The Shard-and-Spread software has been patented; it's not open source. That means it has to be sold to customers rather than be picked up by developers. The data and metadata shards are stored in existing storage, whether on-premises or in public clouds and their regions. As we understand it, Myota client software receives file or object data to be stored, does its processing on that single large piece of data, then writes it and its metadata to multiple existing storage destinations. What would be a single file write or ingestion process for an on-premises array becomes dozens or hundreds or more of separate ingestion processes by remote arrays.
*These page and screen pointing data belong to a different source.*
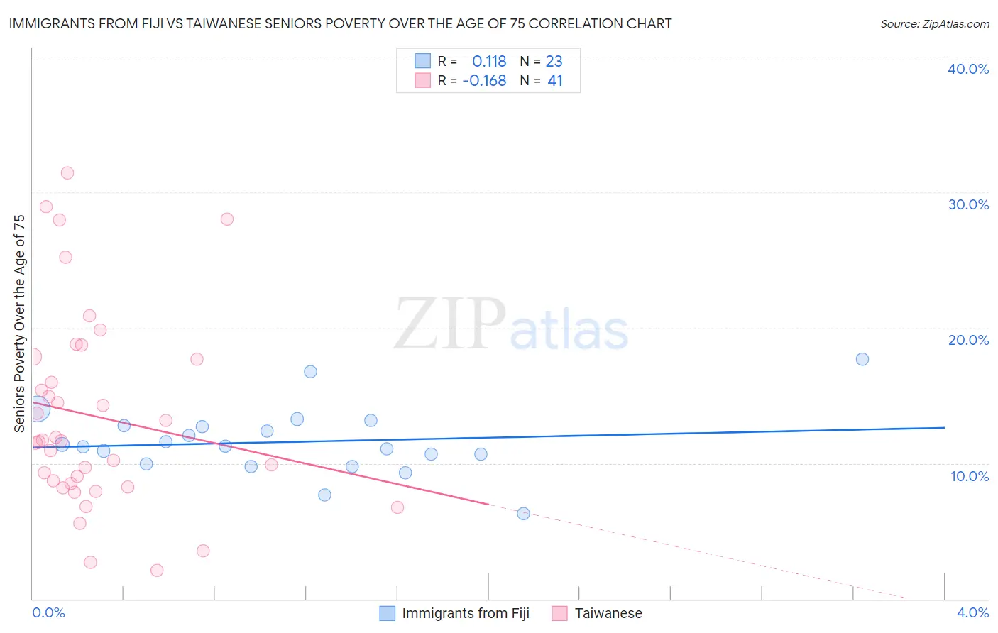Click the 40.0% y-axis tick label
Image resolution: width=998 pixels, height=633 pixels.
point(967,69)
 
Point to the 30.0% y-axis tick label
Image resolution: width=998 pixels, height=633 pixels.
point(967,204)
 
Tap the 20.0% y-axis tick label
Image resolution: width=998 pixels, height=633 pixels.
point(967,340)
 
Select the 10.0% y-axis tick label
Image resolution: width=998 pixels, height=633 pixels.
point(969,476)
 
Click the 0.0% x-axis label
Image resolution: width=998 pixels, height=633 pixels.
point(48,612)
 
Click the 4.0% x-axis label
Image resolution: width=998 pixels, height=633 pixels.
point(972,612)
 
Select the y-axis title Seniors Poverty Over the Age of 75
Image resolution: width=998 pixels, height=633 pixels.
point(19,324)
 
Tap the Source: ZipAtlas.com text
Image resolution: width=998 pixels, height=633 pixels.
point(934,23)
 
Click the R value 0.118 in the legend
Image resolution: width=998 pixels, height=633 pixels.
point(488,61)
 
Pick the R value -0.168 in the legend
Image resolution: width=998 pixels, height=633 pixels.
point(484,80)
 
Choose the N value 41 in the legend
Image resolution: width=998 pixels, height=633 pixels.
point(554,80)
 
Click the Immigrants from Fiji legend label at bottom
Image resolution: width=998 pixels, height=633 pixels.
point(465,613)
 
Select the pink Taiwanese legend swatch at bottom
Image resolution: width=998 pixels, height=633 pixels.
point(559,613)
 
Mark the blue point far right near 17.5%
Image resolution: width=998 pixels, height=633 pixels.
point(862,359)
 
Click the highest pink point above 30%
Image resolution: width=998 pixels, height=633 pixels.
point(67,173)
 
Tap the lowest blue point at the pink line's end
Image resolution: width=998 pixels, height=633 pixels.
point(523,514)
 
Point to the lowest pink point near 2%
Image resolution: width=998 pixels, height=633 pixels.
point(157,571)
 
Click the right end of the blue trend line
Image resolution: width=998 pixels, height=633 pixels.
point(944,428)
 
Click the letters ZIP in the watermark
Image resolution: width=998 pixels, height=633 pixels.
point(449,324)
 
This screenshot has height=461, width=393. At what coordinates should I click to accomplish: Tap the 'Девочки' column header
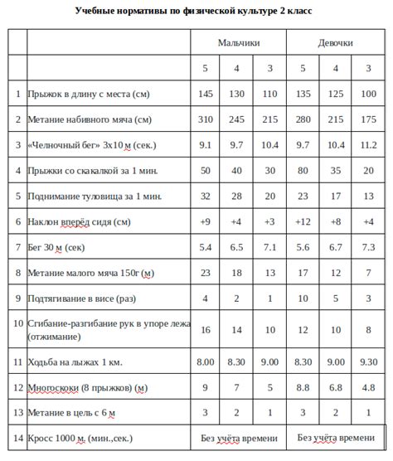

Write time increases.

When the original file or object has to be read, the reverse process takes place and read time could be longer than from a single on-prem array.

Myota has not licensed its software to cyber-resilience suppliers. It's available in the AWS Marketplace, from some MSPs, and Myota is Veeam Ready – Object certified, meaning it integrates as object storage for Veeam Backup & Replication. 

Druva, Rubrik, and Veeam offer ransomware recoverability guarantees, without Myota-style separately protected metadata.

 

Bootnote

Myota's patent abstract says: "A method and system for encrypting and reconstructing data files, including related metadata, is disclosed. The method involves separately encrypting data and metadata as chaining processes and integrating a plurality of encryption/encoding techniques together with strategic storage distribution techniques and parsing techniques which results in the integrated benefits of the collection of techniques. As disclosed, the content data is separated from its metadata, encryption keys may be embedded in the metadata, and in a content data encryption chaining process, the method chunks, encrypts, shards, and stores content data and separately shards and stores metadata, and stored in a flexible, distributed, and efficient manner, at least in part to assure improved resiliency In addition, the processes are preferably implemented locally, including at the site of the content data or a proxy server."